Qualitative urine visual pregnancy tests are increasingly being replaced by analyzer-read chromatographic immunoassay (CIA) tests that determine human chorionic gonadotropin (hCG) in specimens. Accurate and consistent analyzer-read pregnancy test results offer significant advantages over traditional methodology and reporting. Since no visual interpretation or manually transcribed documentation is required, the chance for error is greatly diminished. hCG test instrumentation connected via laboratory or hospital information systems (LIS/HIS) automatically report hCG results that can be reviewed immediately and acted upon, thus facilitating the current trend towards testing and immediate healthcare provision in decentralized, ambulatory settings.

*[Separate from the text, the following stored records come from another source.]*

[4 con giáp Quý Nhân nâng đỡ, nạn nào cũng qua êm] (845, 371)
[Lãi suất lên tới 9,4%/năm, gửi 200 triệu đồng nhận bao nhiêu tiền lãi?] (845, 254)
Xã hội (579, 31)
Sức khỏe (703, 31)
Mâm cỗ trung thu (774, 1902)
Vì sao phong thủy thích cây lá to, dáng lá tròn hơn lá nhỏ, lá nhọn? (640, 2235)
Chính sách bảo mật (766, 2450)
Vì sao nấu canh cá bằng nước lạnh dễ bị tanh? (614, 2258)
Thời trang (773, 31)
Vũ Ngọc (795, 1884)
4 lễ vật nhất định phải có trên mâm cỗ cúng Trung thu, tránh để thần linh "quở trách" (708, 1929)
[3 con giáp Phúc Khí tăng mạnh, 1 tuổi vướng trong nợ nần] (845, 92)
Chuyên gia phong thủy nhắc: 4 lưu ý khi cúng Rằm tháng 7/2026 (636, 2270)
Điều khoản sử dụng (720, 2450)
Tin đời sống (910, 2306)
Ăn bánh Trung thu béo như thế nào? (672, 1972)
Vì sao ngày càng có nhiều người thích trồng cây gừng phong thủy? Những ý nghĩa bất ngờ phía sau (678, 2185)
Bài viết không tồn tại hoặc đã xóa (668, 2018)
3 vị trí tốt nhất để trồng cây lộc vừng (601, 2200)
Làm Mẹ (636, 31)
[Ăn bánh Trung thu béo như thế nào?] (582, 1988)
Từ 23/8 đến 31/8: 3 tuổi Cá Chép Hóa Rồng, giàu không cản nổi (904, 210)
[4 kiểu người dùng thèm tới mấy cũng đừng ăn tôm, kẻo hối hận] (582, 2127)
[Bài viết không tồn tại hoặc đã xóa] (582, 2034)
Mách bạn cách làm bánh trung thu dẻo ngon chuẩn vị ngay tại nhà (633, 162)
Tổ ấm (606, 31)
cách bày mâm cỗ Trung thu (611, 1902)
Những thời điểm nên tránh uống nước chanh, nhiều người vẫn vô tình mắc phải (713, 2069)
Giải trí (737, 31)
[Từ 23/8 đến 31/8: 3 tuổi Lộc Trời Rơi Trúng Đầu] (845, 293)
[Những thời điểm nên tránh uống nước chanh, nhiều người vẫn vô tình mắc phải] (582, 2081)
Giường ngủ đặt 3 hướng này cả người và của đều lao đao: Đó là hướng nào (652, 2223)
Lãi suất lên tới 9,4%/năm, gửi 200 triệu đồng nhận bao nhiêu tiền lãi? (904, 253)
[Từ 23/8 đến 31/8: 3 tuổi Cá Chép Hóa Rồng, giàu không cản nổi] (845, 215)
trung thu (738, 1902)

Human chorionic gonadotropin
Human chorionic gonadotropin (hCG) is a 40kDa glycoprotein hormone secreted by the developing placenta shortly after fertilization. It is composed of two subunits α and β. The α subunit is common for hCG, follicle stimulating hormone (FSH), luteinizing (LH), and thyroid stimulating hormone (TSH). The β subunit is distinguishing for hCG, hence the nomenclature “βhCG” test, which implies reduced cross-reactivity with the other hormones mentioned above.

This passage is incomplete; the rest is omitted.